Newly established highway toll gates in Zimbabwe are pulling in $1.4 million a month, the government recently announced, but unhappy motorists say most highways in the country remain riddled with dangerous potholes five months after the government started collecting fees to fund highway repairs.
Finance Minister Tendai Biti indicated in his 2010 budget statement that most of the money raised by the Zimbabwe Revenue Authority was handed over to the Zimbabwe National Road Authority for disbursement to the Department of Roads, the District Development Fund and local authorities.
Ten percent is used by the Ministry of Finance to cover administrative costs of running the 22 toll gates set up on the country's main routes last year.
VOA Studio 7 correspondent Thomas Chiripasi, who has been assessing the current state of the roads in Zimbabwe, told reporter Gibbs Dube that although the toll gates have been generating around US$350,000 a week, most of the country's main roadways are still littered with dangerous potholes.
“Some motorists are furious that most roads are still in a bad state even if toll gates are generating a lot of money," correspondent Chiripasi said. "Some of these roads include the one that leads to Zvimba communal lands which is President Robert Mugabe’s rural home.”
Economist Godfrey Kanyenze of the Labor and Economic Development Institute of Zimbabwe said privatization was probably the best solution as the strapped government is likely to channel toll funds to other purposes.
“The public sector is currently the regulator, collector of the money and it is supposed to repair roads.

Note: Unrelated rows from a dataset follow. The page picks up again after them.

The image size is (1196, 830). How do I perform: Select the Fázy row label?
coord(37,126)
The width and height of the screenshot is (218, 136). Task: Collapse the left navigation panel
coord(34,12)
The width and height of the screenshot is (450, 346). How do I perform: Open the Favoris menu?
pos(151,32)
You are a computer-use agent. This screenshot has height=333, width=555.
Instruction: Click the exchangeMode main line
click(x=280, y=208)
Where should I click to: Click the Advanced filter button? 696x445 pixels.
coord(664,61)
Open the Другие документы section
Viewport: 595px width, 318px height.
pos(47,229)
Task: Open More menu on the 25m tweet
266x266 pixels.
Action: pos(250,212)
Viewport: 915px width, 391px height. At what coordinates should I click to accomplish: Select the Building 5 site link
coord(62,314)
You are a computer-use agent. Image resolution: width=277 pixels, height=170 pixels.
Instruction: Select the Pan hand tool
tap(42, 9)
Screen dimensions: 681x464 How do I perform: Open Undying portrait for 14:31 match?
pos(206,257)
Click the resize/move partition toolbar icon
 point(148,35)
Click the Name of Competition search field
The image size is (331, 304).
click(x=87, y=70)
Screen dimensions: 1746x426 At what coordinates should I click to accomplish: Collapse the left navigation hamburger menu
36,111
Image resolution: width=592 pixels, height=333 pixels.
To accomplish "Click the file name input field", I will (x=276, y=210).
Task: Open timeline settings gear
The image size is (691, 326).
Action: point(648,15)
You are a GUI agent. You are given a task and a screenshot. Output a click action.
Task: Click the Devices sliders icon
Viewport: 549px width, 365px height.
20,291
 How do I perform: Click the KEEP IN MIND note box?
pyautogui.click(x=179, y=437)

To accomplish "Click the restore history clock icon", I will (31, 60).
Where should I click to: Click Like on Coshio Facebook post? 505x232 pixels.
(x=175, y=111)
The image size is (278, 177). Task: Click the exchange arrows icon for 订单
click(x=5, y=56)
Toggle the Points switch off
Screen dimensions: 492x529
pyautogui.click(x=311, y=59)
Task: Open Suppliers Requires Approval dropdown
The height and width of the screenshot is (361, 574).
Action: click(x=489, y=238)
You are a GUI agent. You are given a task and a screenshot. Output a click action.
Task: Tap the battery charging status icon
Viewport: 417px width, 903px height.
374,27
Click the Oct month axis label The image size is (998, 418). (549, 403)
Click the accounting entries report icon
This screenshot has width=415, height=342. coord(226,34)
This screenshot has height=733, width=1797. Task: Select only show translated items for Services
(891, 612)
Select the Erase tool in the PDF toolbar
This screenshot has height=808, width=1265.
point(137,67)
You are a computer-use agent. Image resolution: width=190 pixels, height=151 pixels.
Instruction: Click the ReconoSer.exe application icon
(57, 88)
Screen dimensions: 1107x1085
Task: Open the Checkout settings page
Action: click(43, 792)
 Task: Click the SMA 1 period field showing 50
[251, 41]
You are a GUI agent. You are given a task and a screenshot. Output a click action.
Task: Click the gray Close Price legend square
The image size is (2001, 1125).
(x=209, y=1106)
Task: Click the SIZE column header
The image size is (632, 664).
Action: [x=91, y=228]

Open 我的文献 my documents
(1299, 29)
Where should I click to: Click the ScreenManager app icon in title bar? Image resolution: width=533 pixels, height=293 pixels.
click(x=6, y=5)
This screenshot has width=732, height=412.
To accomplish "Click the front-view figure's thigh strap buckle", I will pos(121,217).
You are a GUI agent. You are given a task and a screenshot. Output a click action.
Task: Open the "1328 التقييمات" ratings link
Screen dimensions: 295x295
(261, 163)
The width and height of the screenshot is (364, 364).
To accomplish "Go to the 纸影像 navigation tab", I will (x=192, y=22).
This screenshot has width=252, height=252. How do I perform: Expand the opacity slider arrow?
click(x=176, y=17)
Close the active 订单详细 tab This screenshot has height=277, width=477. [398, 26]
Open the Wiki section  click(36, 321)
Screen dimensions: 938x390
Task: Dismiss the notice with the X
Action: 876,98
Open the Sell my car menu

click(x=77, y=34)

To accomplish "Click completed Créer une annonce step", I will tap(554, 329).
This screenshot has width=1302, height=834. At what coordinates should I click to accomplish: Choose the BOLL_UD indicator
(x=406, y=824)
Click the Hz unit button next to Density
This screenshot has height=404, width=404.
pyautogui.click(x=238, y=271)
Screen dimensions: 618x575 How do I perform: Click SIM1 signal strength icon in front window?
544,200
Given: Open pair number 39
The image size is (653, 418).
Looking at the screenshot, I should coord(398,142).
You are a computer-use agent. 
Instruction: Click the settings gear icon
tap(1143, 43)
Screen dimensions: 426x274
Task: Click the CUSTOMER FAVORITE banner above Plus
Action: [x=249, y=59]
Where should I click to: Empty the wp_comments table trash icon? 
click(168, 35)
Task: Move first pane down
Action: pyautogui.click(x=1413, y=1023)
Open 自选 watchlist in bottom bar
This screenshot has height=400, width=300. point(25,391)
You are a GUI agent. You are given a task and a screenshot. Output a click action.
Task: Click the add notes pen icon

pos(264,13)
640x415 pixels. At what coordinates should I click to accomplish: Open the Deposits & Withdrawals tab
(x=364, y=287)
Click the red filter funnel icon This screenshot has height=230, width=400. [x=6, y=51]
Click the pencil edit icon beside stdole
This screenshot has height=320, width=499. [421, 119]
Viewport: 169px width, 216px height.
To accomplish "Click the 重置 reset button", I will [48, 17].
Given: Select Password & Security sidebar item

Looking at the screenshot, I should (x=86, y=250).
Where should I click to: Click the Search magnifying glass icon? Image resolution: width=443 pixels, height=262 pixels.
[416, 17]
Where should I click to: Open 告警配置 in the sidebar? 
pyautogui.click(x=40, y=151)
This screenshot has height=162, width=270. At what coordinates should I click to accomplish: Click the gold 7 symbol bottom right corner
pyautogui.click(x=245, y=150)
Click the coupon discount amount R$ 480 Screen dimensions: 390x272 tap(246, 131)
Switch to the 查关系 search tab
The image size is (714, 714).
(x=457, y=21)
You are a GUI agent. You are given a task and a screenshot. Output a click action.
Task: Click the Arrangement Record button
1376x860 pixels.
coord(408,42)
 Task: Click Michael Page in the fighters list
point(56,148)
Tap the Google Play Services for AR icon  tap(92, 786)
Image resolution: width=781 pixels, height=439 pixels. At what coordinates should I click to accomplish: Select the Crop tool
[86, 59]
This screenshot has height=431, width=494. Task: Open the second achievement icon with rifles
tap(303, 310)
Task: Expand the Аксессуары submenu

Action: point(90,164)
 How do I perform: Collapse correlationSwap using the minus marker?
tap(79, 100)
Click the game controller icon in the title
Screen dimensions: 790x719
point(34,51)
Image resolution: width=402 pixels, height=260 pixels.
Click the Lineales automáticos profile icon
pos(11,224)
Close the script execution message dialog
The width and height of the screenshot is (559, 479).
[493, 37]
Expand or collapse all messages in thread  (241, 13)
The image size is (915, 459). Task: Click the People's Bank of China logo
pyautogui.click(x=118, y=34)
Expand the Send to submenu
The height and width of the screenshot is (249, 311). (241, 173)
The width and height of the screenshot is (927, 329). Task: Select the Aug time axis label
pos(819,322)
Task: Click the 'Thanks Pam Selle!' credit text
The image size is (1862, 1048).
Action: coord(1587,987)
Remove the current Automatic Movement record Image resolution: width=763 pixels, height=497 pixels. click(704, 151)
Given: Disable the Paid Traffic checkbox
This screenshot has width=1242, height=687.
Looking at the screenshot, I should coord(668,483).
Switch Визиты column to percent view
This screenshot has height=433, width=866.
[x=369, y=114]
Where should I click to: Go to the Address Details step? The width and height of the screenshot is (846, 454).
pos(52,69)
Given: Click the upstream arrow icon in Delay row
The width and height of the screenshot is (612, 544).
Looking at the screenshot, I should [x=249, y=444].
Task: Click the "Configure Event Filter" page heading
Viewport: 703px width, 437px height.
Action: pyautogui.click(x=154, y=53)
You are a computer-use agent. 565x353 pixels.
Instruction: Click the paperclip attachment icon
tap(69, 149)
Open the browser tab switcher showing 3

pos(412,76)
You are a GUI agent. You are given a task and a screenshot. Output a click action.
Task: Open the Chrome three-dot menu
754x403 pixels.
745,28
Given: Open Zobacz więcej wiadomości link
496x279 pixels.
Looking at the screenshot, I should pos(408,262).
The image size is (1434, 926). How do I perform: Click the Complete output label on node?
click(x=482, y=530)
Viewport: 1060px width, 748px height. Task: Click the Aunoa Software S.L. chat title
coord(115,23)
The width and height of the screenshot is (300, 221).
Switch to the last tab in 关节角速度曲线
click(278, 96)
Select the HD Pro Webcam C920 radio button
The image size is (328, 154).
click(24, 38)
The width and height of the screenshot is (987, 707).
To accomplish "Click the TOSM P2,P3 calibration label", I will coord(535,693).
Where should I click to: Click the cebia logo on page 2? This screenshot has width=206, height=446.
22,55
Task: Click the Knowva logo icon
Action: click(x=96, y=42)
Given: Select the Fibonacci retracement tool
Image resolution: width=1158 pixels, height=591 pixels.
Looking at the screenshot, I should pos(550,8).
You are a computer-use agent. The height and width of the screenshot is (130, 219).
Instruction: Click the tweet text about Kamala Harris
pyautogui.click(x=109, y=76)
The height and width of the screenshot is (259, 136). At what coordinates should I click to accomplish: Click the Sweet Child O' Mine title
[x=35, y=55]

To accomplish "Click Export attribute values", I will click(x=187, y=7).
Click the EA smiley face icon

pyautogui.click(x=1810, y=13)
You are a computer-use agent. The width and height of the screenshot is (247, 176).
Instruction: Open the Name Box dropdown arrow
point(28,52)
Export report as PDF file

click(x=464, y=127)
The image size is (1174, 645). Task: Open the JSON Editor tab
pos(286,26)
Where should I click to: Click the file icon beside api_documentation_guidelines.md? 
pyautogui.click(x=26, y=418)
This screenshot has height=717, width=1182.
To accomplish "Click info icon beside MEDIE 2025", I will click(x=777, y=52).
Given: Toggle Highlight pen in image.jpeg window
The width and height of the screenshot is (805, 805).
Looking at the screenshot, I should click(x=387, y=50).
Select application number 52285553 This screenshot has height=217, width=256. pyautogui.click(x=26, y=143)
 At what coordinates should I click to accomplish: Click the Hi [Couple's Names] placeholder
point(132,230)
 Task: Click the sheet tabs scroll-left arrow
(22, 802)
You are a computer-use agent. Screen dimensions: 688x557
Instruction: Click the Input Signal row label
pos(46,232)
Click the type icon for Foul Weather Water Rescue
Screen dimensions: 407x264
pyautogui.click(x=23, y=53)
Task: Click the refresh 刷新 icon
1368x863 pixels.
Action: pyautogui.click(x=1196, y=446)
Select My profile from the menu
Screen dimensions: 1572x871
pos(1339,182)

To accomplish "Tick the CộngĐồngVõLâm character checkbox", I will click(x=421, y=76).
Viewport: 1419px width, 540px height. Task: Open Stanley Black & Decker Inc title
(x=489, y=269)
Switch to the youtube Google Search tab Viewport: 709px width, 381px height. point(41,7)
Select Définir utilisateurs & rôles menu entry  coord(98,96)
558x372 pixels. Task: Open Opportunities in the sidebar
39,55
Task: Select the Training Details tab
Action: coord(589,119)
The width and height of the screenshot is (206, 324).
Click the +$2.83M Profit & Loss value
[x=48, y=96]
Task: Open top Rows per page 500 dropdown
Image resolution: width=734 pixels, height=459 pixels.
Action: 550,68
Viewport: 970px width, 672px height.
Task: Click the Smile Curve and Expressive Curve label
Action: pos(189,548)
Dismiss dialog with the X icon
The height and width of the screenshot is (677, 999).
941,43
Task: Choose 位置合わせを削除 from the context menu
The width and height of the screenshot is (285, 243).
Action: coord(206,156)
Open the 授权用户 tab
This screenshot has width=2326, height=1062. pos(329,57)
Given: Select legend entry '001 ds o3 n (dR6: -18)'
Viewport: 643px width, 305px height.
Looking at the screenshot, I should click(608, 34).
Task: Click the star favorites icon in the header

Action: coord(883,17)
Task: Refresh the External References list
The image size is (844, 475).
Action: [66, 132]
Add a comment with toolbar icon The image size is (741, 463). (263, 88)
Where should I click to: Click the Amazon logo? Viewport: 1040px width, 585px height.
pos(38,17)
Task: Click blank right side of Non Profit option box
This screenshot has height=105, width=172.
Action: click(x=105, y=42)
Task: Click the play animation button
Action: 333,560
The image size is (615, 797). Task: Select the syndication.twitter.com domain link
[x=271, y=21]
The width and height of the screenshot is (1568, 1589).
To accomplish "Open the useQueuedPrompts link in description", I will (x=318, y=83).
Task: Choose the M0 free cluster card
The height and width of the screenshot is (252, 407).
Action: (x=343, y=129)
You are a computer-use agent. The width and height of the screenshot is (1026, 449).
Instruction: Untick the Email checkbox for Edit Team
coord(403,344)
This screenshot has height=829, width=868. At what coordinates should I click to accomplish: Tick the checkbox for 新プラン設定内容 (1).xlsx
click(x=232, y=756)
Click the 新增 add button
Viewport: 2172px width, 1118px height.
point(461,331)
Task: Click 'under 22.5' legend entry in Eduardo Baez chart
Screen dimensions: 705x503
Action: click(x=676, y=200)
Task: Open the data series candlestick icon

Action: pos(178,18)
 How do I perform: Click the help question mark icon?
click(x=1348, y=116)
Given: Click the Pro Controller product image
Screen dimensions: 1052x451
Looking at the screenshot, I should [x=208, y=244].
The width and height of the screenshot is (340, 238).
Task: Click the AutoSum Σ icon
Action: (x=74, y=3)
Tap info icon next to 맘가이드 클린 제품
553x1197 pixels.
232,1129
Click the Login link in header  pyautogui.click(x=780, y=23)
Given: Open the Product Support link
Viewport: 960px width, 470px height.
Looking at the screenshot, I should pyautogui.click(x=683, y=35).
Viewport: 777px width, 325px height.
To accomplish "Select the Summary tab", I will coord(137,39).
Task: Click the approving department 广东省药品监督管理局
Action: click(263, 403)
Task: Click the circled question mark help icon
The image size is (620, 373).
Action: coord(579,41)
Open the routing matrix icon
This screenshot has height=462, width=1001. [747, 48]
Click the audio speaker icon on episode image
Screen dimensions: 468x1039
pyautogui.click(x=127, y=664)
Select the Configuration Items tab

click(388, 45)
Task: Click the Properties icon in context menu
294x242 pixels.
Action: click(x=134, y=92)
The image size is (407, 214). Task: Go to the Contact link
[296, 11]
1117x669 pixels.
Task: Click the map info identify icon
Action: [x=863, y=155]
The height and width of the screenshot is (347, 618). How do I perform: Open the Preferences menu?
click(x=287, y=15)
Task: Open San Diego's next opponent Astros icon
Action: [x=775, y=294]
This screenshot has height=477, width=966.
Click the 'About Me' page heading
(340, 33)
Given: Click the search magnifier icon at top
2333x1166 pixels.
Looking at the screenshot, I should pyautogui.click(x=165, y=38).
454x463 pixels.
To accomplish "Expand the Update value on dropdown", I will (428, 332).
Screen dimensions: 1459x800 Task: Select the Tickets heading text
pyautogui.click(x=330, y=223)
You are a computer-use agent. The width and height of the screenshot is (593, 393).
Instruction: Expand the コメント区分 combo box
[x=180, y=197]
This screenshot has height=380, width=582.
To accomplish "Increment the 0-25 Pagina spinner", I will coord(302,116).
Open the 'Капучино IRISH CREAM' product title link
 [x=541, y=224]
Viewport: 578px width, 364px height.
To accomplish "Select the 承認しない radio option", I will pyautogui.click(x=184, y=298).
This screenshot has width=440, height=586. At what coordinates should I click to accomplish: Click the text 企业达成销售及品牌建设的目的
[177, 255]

This is a wrong concept. When things are like that, it is very easy to collect the money and use it for other purposes," he said.
“In fact, the public sector should be the regulator and then it should derogate the responsibility of collecting the money to a private sector company for roads repairs and maintenance," Kanyenze argued.
The state-controlled press has quoted ZIMRA Commissioner General Geshom Pasi as saying his officials are committed to the task of collecting revenue from the temporary toll gates, which are supposed to be in placed until the major highways in the country have been expanded to four lanes.
The urgent need for highway repairs was tragically underscored by an accident in March in which Susan Tsvangirai, wife of Prime Minister Morgan Tsvangirai, died in a collision on a particularly bad stretch of the road from Harare to Masvingo, in the southeast. That was followed by a series of accidents involving commercial buses in which scores of passengers were killed.